Materials and Methods: The CT chest images of 48 patients were studied and vertebral levels of earlier mentioned vessels were measured.
Results: The vertebral level of formation of SVC was found to be at the level of T3, T4, and T5 in 22.91%, 62.50%, and 14.58% cases, respectively, whereas that of the termination of SVC was found to be at the level of T5, T6, T7, and T8 in 10.41%, 56.25%, 29.16%, and 4.16% cases, respectively. The left common carotid artery, left subclavian artery, and the brachiocephalic trunk were found at T3, T4, and T5 in 27.08%, 60.41%, and 12.50% cases, respectively.
Conclusion: The comprehensive data of vertebral levels will help clinicians in understanding the vascular levels for diagnostic and therapeutic purposes, especially in Indian subjects.

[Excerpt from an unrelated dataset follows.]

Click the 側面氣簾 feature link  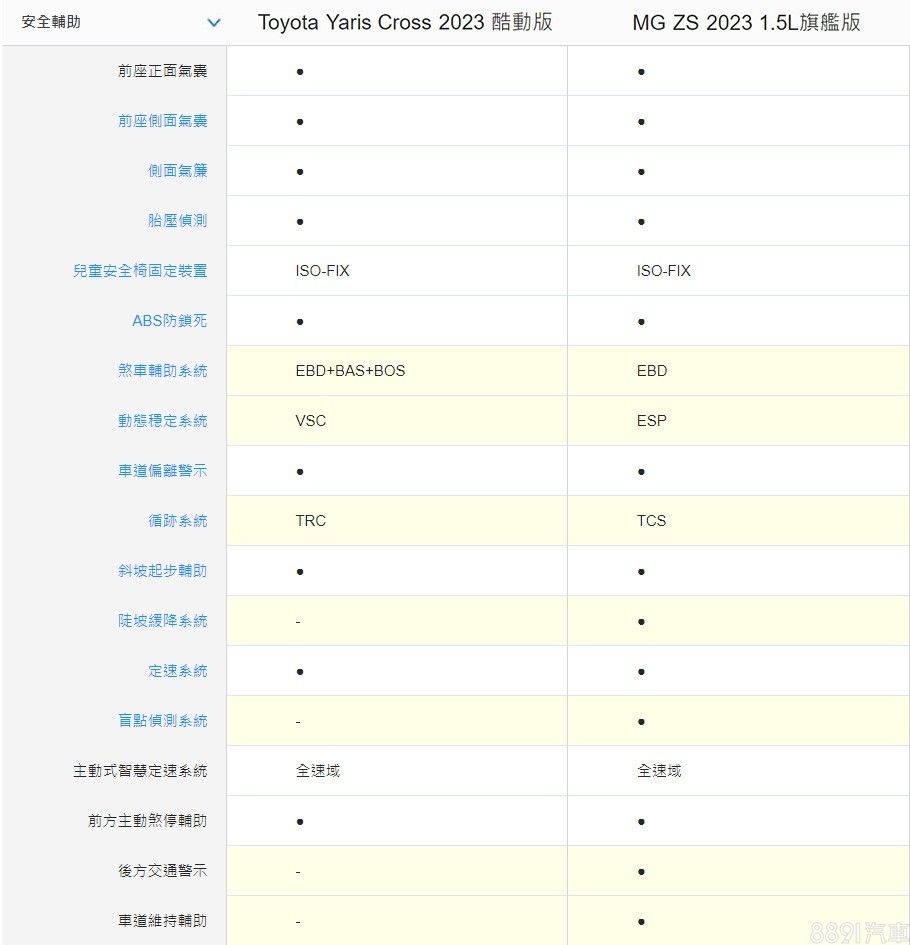point(177,171)
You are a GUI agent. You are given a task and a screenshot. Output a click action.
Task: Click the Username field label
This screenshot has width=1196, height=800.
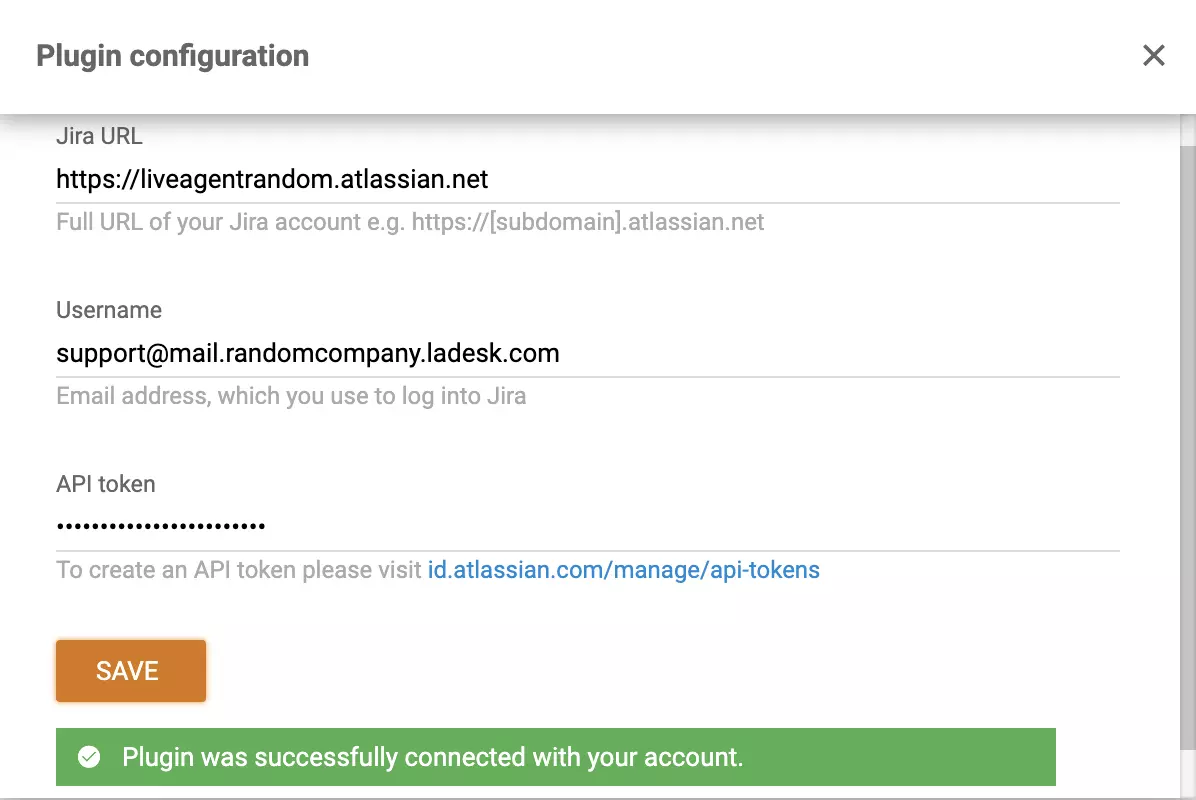(109, 310)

KEY WORDS: Superior vena cava, central venous catheter, catheter tip placement, mediastinal vasculature, Indian subjects
The great vessels in mediastinum include the ascending, the descending, and the arch of aorta, left common carotid artery, left subclavian artery, brachiocephalic trunk, and superior vena cava (SVC).  The anatomy as seen in the cadaver does not always reflect accurately the situation in life because formalin fixation causes tissue hardening and shrinkage. Here comes the role of imaging techniques such as CT and MRI that have the ability to depict in vivo cross-sectional anatomy and pathology. [2,3] CT has better spatial resolution and shorter imaging time than MRI, besides being less expensive and more widely available; thus, CT remains the best imaging modality to study the mediastinal vasculature. [4-7]
Central venous catheter (CVC) insertion is a routine procedure in intensive care units (ICUs) to administer drugs or intravenous fluids and also to measure central venous pressure. [8-10] The CVC tip has been classically positioned in the lower third of the SVC, just above the superior vena cava-right atrium (SVC-RA) junction to prevent complications. [8-15] Placement of catheter tips above or near the cephalad origin of the SVC with the infusion of hypertonic or irritative solutions risks thrombosis from endothelial damage, embolism, and stenosis of the brachiocephalic veins or catheter erosion into the mediastinum leading to hydrothorax or hydro-mediastinum. Improper positioning of CVC or misplacement with tip resting within the right atrium results in lethal right atrial perforation that can rapidly progress to cardiac tamponade and arrhythmias. [16-18]
Anteroposterior chest radiography is used to ensure that the catheter tip is properly positioned in the SVC. However, to exactly identify the SVC-RA junction is difficult with low-quality portable chest radiographs in critically ill patients.119-211 Previous investigators have recommended the use of various radiographic landmarks for identifying the cephalad and caudal boundaries of the SVC relevant to CVC positioning. The vertebral body provides a useful and radiographically visible landmark for accurate central catheter tip placement. After reviewing the literature thoroughly, it was found that even though the vascular anatomy of the mediastinum has a wide range of clinical implications and applications, there is dearth of literature about living anatomy of mediastinal vessels in Indian subjects. Fewer studies on this part have added up to the inherent complexity of mediastinal vascular anatomy, ultimately resulting in diagnostic difficulties. Thus, this study was conducted to study the reliable radiological landmark for the great vessels of mediastinum that will help in various vascular interventions in this region.
Materials and Methods
The CT chest images of 48 patients (30 males and 18 females) investigated in a corporation and a government hospital were studied using Somatom, four-row CT scanner (Siemens).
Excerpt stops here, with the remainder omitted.